## Directions
With nothing added or left out, output the listing that follows.

◇ ◇ ◇ ◇

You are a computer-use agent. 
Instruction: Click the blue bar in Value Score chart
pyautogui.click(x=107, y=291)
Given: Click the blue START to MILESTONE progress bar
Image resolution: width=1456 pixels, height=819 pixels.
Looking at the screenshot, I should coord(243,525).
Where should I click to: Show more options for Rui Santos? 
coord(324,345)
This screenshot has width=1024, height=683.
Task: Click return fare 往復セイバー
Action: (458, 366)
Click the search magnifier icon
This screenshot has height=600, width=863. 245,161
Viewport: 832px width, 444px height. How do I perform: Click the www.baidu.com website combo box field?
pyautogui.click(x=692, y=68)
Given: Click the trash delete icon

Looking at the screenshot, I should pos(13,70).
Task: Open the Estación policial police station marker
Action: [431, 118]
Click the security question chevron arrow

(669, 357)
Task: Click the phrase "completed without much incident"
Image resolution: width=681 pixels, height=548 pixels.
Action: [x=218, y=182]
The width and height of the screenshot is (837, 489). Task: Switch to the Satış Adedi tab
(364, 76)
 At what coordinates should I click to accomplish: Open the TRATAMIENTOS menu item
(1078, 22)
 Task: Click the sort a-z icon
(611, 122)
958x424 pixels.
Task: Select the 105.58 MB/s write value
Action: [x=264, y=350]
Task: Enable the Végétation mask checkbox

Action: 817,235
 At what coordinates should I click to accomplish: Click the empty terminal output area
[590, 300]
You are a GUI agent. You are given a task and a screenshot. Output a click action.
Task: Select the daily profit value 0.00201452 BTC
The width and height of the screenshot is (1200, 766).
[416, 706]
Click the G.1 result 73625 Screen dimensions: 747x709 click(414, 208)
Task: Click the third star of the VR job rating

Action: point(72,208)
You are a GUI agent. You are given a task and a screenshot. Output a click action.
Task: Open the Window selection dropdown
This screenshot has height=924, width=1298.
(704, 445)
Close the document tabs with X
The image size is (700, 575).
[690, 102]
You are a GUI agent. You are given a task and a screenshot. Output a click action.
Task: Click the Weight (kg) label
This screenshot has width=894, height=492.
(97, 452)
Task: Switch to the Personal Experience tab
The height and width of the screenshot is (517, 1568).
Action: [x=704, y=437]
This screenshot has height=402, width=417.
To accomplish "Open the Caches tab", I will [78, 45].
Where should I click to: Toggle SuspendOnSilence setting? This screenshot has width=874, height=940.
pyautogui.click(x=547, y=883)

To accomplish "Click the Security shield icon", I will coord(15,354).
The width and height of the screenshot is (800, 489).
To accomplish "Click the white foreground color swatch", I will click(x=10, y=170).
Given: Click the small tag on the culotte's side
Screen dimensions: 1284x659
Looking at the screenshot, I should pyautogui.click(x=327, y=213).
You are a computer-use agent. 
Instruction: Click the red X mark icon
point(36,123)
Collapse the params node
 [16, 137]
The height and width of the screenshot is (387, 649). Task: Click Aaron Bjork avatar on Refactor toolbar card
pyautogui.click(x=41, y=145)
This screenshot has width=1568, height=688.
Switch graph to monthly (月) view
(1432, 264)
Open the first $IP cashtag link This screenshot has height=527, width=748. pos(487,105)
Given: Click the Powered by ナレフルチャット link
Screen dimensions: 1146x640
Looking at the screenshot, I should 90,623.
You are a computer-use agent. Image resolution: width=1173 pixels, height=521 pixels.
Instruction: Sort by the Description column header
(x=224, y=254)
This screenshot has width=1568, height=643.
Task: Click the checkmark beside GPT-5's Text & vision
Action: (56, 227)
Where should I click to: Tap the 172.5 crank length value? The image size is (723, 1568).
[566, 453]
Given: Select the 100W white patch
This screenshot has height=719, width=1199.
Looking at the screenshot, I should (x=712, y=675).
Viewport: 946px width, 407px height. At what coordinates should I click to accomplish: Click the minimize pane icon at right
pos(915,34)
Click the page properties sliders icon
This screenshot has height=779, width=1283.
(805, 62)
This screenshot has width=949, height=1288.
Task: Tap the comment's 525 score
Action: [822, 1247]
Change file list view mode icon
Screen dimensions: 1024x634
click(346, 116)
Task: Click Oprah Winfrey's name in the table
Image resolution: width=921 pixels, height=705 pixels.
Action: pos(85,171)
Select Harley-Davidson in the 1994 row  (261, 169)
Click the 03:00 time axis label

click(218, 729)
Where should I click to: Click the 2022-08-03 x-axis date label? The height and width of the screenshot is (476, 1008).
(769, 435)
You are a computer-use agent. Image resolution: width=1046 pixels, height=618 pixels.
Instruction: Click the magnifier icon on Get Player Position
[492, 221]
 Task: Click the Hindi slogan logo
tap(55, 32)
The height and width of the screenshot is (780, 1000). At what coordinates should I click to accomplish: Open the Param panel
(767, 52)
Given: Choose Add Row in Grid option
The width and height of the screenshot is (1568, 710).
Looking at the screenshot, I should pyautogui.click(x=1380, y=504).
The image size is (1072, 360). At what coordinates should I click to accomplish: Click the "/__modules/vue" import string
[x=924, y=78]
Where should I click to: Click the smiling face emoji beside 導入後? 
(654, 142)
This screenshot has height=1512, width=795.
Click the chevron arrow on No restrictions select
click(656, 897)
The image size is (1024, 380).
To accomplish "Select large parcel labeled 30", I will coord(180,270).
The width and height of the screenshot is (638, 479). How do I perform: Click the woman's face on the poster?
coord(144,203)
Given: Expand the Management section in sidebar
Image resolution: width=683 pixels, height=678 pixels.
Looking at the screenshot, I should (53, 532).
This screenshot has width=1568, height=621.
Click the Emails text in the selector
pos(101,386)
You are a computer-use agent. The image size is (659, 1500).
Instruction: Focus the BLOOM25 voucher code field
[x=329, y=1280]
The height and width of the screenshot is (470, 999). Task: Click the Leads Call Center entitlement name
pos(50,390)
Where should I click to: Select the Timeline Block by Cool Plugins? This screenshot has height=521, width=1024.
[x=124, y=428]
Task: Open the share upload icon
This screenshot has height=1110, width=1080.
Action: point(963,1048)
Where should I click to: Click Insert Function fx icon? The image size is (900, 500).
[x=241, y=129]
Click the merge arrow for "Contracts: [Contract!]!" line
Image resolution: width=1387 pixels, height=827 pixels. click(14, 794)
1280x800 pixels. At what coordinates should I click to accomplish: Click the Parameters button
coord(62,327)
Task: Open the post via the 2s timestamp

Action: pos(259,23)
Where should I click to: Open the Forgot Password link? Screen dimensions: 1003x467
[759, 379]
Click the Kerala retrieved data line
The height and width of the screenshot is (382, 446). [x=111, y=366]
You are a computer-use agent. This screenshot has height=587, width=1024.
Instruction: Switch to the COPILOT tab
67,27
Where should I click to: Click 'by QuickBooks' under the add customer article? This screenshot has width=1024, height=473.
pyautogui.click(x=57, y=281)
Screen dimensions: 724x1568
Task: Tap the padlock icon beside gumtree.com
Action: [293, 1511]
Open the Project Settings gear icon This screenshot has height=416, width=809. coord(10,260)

◇ ◇ ◇ ◇

## Result for this exercise
You are a computer-use agent. 
Instruction: Click the blue bar in Value Score chart
pyautogui.click(x=107, y=291)
Given: Click the blue START to MILESTONE progress bar
Image resolution: width=1456 pixels, height=819 pixels.
Looking at the screenshot, I should coord(243,525).
Where should I click to: Show more options for Rui Santos? 
coord(324,345)
This screenshot has width=1024, height=683.
Task: Click return fare 往復セイバー
Action: (458, 366)
Click the search magnifier icon
This screenshot has height=600, width=863. 245,161
Viewport: 832px width, 444px height. How do I perform: Click the www.baidu.com website combo box field?
pyautogui.click(x=692, y=68)
Given: Click the trash delete icon

Looking at the screenshot, I should pos(13,70).
Task: Open the Estación policial police station marker
Action: [431, 118]
Click the security question chevron arrow

(669, 357)
Task: Click the phrase "completed without much incident"
Image resolution: width=681 pixels, height=548 pixels.
Action: [x=218, y=182]
The width and height of the screenshot is (837, 489). Task: Switch to the Satış Adedi tab
(364, 76)
 At what coordinates should I click to accomplish: Open the TRATAMIENTOS menu item
(1078, 22)
 Task: Click the sort a-z icon
(611, 122)
958x424 pixels.
Task: Select the 105.58 MB/s write value
Action: [x=264, y=350]
Task: Enable the Végétation mask checkbox

Action: 817,235
 At what coordinates should I click to accomplish: Click the empty terminal output area
[590, 300]
You are a GUI agent. You are given a task and a screenshot. Output a click action.
Task: Select the daily profit value 0.00201452 BTC
The width and height of the screenshot is (1200, 766).
[416, 706]
Click the G.1 result 73625 Screen dimensions: 747x709 click(414, 208)
Task: Click the third star of the VR job rating

Action: point(72,208)
You are a GUI agent. You are given a task and a screenshot. Output a click action.
Task: Open the Window selection dropdown
This screenshot has height=924, width=1298.
(704, 445)
Close the document tabs with X
The image size is (700, 575).
[690, 102]
You are a GUI agent. You are given a task and a screenshot. Output a click action.
Task: Click the Weight (kg) label
This screenshot has width=894, height=492.
(97, 452)
Task: Switch to the Personal Experience tab
The height and width of the screenshot is (517, 1568).
Action: [x=704, y=437]
This screenshot has height=402, width=417.
To accomplish "Open the Caches tab", I will [78, 45].
Where should I click to: Toggle SuspendOnSilence setting? This screenshot has width=874, height=940.
pyautogui.click(x=547, y=883)

To accomplish "Click the Security shield icon", I will coord(15,354).
The width and height of the screenshot is (800, 489).
To accomplish "Click the white foreground color swatch", I will click(x=10, y=170).
Given: Click the small tag on the culotte's side
Screen dimensions: 1284x659
Looking at the screenshot, I should pyautogui.click(x=327, y=213).
You are a computer-use agent. 
Instruction: Click the red X mark icon
point(36,123)
Collapse the params node
 [16, 137]
The height and width of the screenshot is (387, 649). Task: Click Aaron Bjork avatar on Refactor toolbar card
pyautogui.click(x=41, y=145)
This screenshot has width=1568, height=688.
Switch graph to monthly (月) view
(1432, 264)
Open the first $IP cashtag link This screenshot has height=527, width=748. pos(487,105)
Given: Click the Powered by ナレフルチャット link
Screen dimensions: 1146x640
Looking at the screenshot, I should 90,623.
You are a computer-use agent. Image resolution: width=1173 pixels, height=521 pixels.
Instruction: Sort by the Description column header
(x=224, y=254)
This screenshot has width=1568, height=643.
Task: Click the checkmark beside GPT-5's Text & vision
Action: (56, 227)
Where should I click to: Tap the 172.5 crank length value? The image size is (723, 1568).
[566, 453]
Given: Select the 100W white patch
This screenshot has height=719, width=1199.
Looking at the screenshot, I should (x=712, y=675).
Viewport: 946px width, 407px height. At what coordinates should I click to accomplish: Click the minimize pane icon at right
pos(915,34)
Click the page properties sliders icon
This screenshot has height=779, width=1283.
(805, 62)
This screenshot has width=949, height=1288.
Task: Tap the comment's 525 score
Action: [822, 1247]
Change file list view mode icon
Screen dimensions: 1024x634
click(346, 116)
Task: Click Oprah Winfrey's name in the table
Image resolution: width=921 pixels, height=705 pixels.
Action: pos(85,171)
Select Harley-Davidson in the 1994 row  (261, 169)
Click the 03:00 time axis label

click(218, 729)
Where should I click to: Click the 2022-08-03 x-axis date label? The height and width of the screenshot is (476, 1008).
(769, 435)
You are a computer-use agent. Image resolution: width=1046 pixels, height=618 pixels.
Instruction: Click the magnifier icon on Get Player Position
[492, 221]
 Task: Click the Hindi slogan logo
tap(55, 32)
The height and width of the screenshot is (780, 1000). At what coordinates should I click to accomplish: Open the Param panel
(767, 52)
Given: Choose Add Row in Grid option
The width and height of the screenshot is (1568, 710).
Looking at the screenshot, I should pyautogui.click(x=1380, y=504).
The image size is (1072, 360). At what coordinates should I click to accomplish: Click the "/__modules/vue" import string
[x=924, y=78]
Where should I click to: Click the smiling face emoji beside 導入後? 
(654, 142)
This screenshot has height=1512, width=795.
Click the chevron arrow on No restrictions select
click(656, 897)
The image size is (1024, 380).
To accomplish "Select large parcel labeled 30", I will coord(180,270).
The width and height of the screenshot is (638, 479). How do I perform: Click the woman's face on the poster?
coord(144,203)
Given: Expand the Management section in sidebar
Image resolution: width=683 pixels, height=678 pixels.
Looking at the screenshot, I should (53, 532).
This screenshot has width=1568, height=621.
Click the Emails text in the selector
pos(101,386)
You are a computer-use agent. The image size is (659, 1500).
Instruction: Focus the BLOOM25 voucher code field
[x=329, y=1280]
The height and width of the screenshot is (470, 999). Task: Click the Leads Call Center entitlement name
pos(50,390)
Where should I click to: Select the Timeline Block by Cool Plugins? This screenshot has height=521, width=1024.
[x=124, y=428]
Task: Open the share upload icon
This screenshot has height=1110, width=1080.
Action: point(963,1048)
Where should I click to: Click Insert Function fx icon? The image size is (900, 500).
[x=241, y=129]
Click the merge arrow for "Contracts: [Contract!]!" line
Image resolution: width=1387 pixels, height=827 pixels. click(14, 794)
1280x800 pixels. At what coordinates should I click to accomplish: Click the Parameters button
coord(62,327)
Task: Open the post via the 2s timestamp

Action: pos(259,23)
Where should I click to: Open the Forgot Password link? Screen dimensions: 1003x467
[759, 379]
Click the Kerala retrieved data line
The height and width of the screenshot is (382, 446). [x=111, y=366]
You are a computer-use agent. This screenshot has height=587, width=1024.
Instruction: Switch to the COPILOT tab
67,27
Where should I click to: Click 'by QuickBooks' under the add customer article? This screenshot has width=1024, height=473.
pyautogui.click(x=57, y=281)
Screen dimensions: 724x1568
Task: Tap the padlock icon beside gumtree.com
Action: [293, 1511]
Open the Project Settings gear icon This screenshot has height=416, width=809. coord(10,260)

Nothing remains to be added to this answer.